A Glimpse of the Content of the Corpus of Contemporary Irish Gaois.ie , Corpus , Linguistics , Language Resources MARCH This blog post contains both a description and a tour of the Corpus na Gaeilge Comhwheide (CGC) which provides an overview of the contents of the corpus and the ways in which it can be search. CGC currently contains . million words, and continues to grow as new content is add from the publications and publishers who have generously shar their work with us. CGC has been compil since ; don’t miss the first blog post about him here , when it was only million words.
The public cannot draw
It was a bare text corpus until a year ago, when Dubai Email List the Gaois research team start tagging the material. That tagging is further describ below.
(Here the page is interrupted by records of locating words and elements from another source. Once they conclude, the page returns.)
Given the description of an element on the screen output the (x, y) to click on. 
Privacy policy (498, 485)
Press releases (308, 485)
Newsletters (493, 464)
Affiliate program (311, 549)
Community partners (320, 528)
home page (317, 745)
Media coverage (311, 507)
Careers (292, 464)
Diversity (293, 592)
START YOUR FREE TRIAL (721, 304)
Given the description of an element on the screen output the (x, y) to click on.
In the Ríordánách publish his collection of poetry, Brosna and in his poem ‘Múscail do Misneach’ said: “Wealth I promise you if you are an earl, The movement of the sea and the stop of the hills.” This quote ran with me because riches are promis to anyone who searches the . million words in CGC, where there are almost , unique text symbols . (Textmark is the word form, as it appears in the corpus, but the term also includes non-words.
The search yet because
The corpus currently contains literature, news, academic magazines, pop magazines, and columns; where the movement of the sea will be found in the newly invent BS Leads words, and the stop of the hills in the rich heritage and traditional Irish that has been acquir since this generation. Each word is tagg with its part of speech, lemma, and morphological details of the word. This processing and tagging enables the linguistic and linguistic analysis carri out by the Gaois research team, and is also essential for lexical research.